━━ Page text

The FREE package for R (https://github.com/jdyen/FREE) implements both scalar-on-function and function-on-scalar forms using a purpose-built Gibbs sampler. Indeed, it seems to run extremely quickly. An earlier version of the software is also available through the repo (devtools::install_github("jdyen/FREE", ref = "original")) and although the author says it is unsupported, it apparently produces and runs Stan code for the function-on-scalar form. It is discussed in this paper: http://onlinelibrary.wiley.com/doi/10.1111/2041-210X.12290/abstract

I have tried to install the legacy version and am unable to make it run the Stan code (likely because it is not compatible with current versions of Stan). But it is probably possible to get it to generate the code without calling Stan and have it return the model.

If brms could incorporate this function-valued approach it may indeed be slower than the current purpose-built Gibbs sampler, but it would offer numerous other advantages (i.e. potentially incorporation of other model variants that brms is capable of).

━━━━

■ Set of tasks:
1 – Summarize the post in two sentences.
2 – Answer these questions using the post:
(a) What kind of sampler does the FREE package use?
(b) What command installs the earlier version of the software?
(c) What does the writer give as the likely reason the legacy version fails to run the Stan code?
3 – Reproduce the post word for word, starting at the words "I have tried" and ending after "is capable of).".
The data that follow come from a separate source.

━━ Supplied data

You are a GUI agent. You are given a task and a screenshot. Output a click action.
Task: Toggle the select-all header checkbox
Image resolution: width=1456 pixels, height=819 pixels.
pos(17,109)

━━━━

■ Expected results:
1 – The FREE package for R implements scalar-on-function and function-on-scalar forms with a purpose-built Gibbs sampler, and an unsupported earlier version in its repository apparently produces and runs Stan code for the function-on-scalar form. The writer could not make that legacy version run the Stan code, but holds that brms, by incorporating this function-valued approach, would offer numerous advantages even if it were slower than the current sampler.

2 –
(a) A purpose-built Gibbs sampler.
(b) devtools::install_github("jdyen/FREE", ref = "original")
(c) It is likely not compatible with current versions of Stan.

3 –
I have tried to install the legacy version and am unable to make it run the Stan code (likely because it is not compatible with current versions of Stan). But it is probably possible to get it to generate the code without calling Stan and have it return the model.

If brms could incorporate this function-valued approach it may indeed be slower than the current purpose-built Gibbs sampler, but it would offer numerous other advantages (i.e. potentially incorporation of other model variants that brms is capable of).